There we go, Stable Diffusion 3.5 large on a RTX 3060 Laptop GPU.
Troubleshooting
Most likely you will face some issues setting up your image generation. In the following sections we present some tools you can use to get to the bottom of your problems as well as a Thunderbolt specific workaround.
Information From Nvidia Tooling
The nvidia driver package comes with some tools, most notably nvidia-smi
which can show you information about the GPUs detected by the system.

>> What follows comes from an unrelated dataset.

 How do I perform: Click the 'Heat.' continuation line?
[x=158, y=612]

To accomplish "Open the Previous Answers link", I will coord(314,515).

# List all GPUs using the Nvidia tools |
System Information
If you don´t get infos or error messages using nvidia-smi
, or are unsure wether your GPU is detected by the system, also consider the following commands to gather more information about what went wrong:
# Check firmware for first GPU |
Additional Tools
The additional tool nvtop
shows GPU processor and memory usage.
yay -S nvtop |
Alternatively, use a watch
on nvidia-smi
:
watch -d -n 0.5 nvidia-smi |
Thunderbolt Power Management Issues
When using external GPUs vie Thunderbolt, you might experience a behaviour where the external GPU disappears after a few seconds or minutes of working correctly. A subsequent reboot fixes the problem, but the GPU will disappear again after a while. The reason could be a problem with the PCIe power management over Thunderbolt. Check the journalctl
for log messages like these:
Jan 26 16:03:09 MrMoon kernel: pcieport 0000:00:1d.0: AER: Correctable error message received from 0000:58:01.0 |
And dmesg
might show something like this:
Jan 26 16:20:08 MrMoon kernel: pcieport 0000:20:00.0: AER: PCIe Bus Error: severity=Uncorrectable (Fatal), type=Inaccessible, (Unregistered Agent ID) |
Adding pcie_aspm=off
to the kernel boot parameters fixed the problem for us. This setting might affect power draw negatively. But when the use case is generating images, the difference in power draw should be negligible.
Conclusion
The code snippets on Hugging Face really could use more explanation. We hope you now have a working setup. Have fun generating images!